▶ WORK REQUIRED
Images in the records should be skipped while the rest is transcribed verbatim.

Stored records:
---

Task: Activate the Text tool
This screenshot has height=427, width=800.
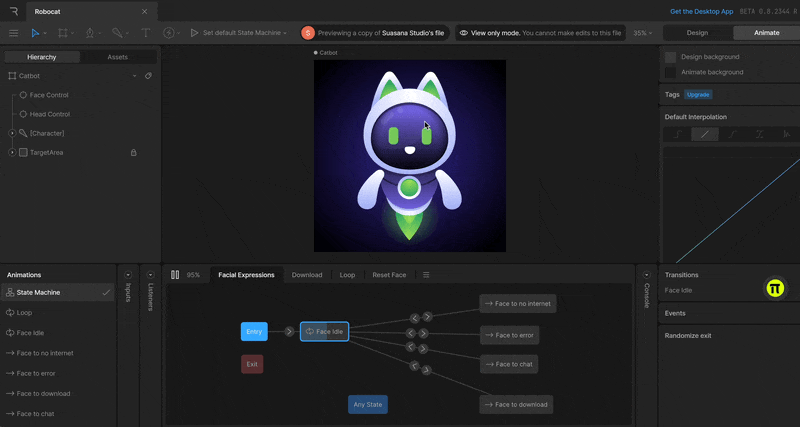Action: 146,33
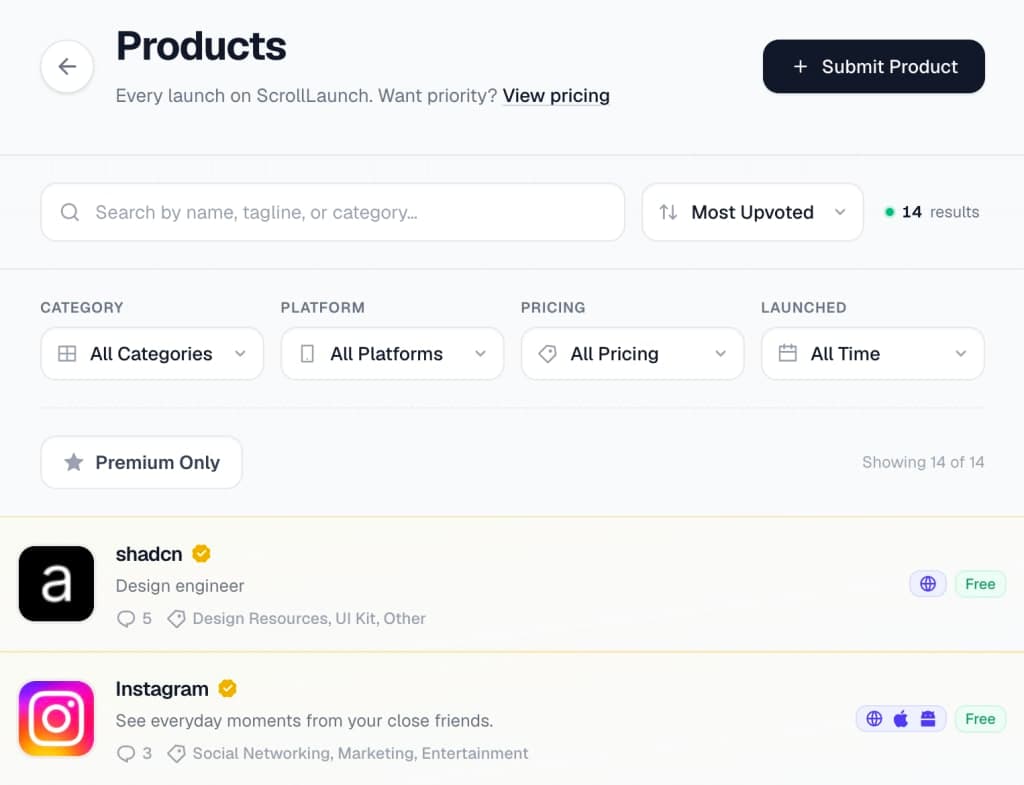Click the verified badge next to shadcn
Viewport: 1024px width, 785px height.
pyautogui.click(x=201, y=553)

---

▶ RESPONSE BELOW
Task: Activate the Text tool
This screenshot has height=427, width=800.
Action: 146,33
Click the verified badge next to shadcn
Viewport: 1024px width, 785px height.
pyautogui.click(x=201, y=553)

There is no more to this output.